Dès la découverte du dégât, prenez des photos datées de chaque zone touchée : plafond taché, plinthe gonflée, parquet soulevé. Filmez si possible, l’horodatage d’une vidéo a plus de poids qu’une simple photo.
Conservez aussi les factures des biens endommagés, ou à défaut leurs références et dates d’achat approximatives. Un tableau récapitulatif avec photos à l’appui accélère nettement le traitement du dossier.

Le constat amiable dégât des eaux, disponible chez votre assureur ou en mairie, doit être rempli avec le voisin concerné si l’eau a traversé un mur ou un plancher. Ce document engage les deux parties et sert de base à l’expertise.
Le week-end pour sécuriser votre contrat avant les premiers grands froids
Pas besoin d’attendre un sinistre pour agir. Ce week-end, sortez votre contrat multirisque habitation et repérez ces trois lignes : montant de la franchise, présence ou non d’une clause valeur à neuf, formulation exacte de l’exclusion pour défaut d’entretien.

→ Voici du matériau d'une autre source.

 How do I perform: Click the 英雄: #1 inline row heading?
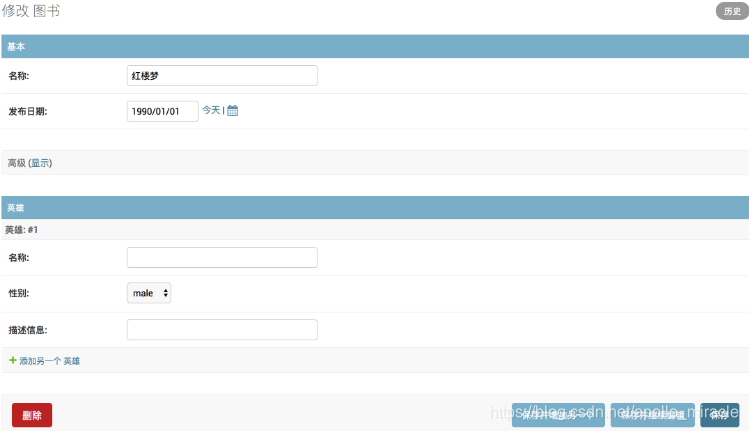click(x=21, y=230)
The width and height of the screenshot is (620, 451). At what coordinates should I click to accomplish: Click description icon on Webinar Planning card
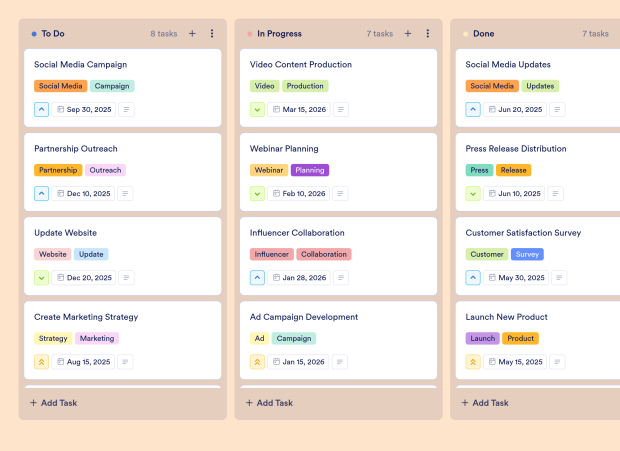[x=342, y=193]
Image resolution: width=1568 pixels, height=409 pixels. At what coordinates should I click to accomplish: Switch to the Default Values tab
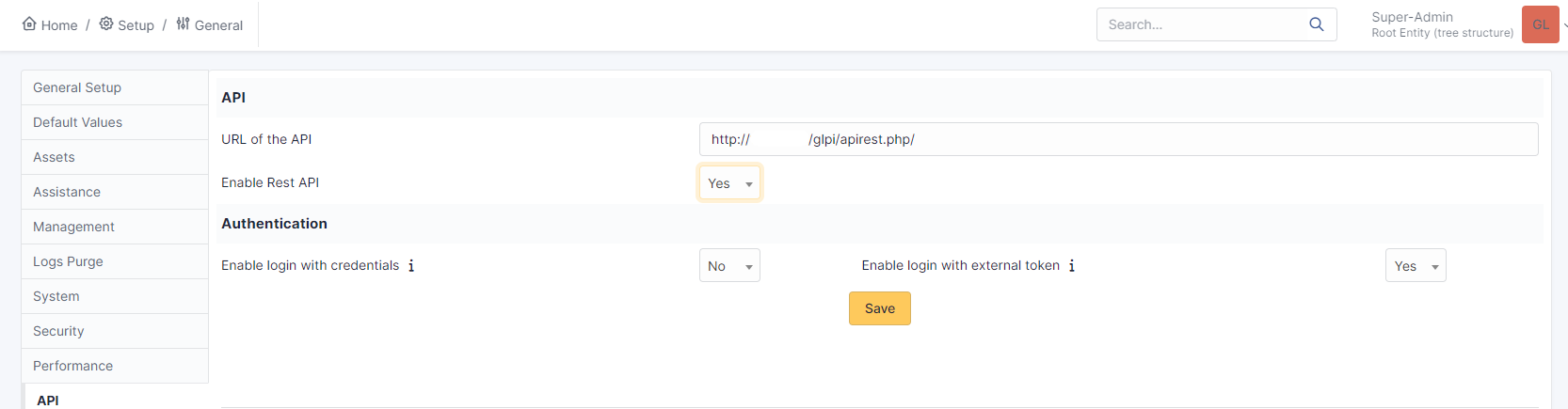[77, 122]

Si l’une de ces clauses vous semble floue ou trop défavorable, c’est le moment d’appeler votre assureur pour demander des précisions, voire de comparer avec d’autres offres. Beaucoup de foyers découvrent qu’ils paient un tarif élevé pour une couverture finalement limitée.
Un dernier réflexe utile avant l’hiver : vérifiez aussi l’état de votre détecteur de fumée et pensez à isoler les tuyaux exposés au gel, dans le garage ou les combles. Un peu de mousse isolante coûte quelques euros ; une canalisation éclatée peut en coûter des centaines, franchise en plus.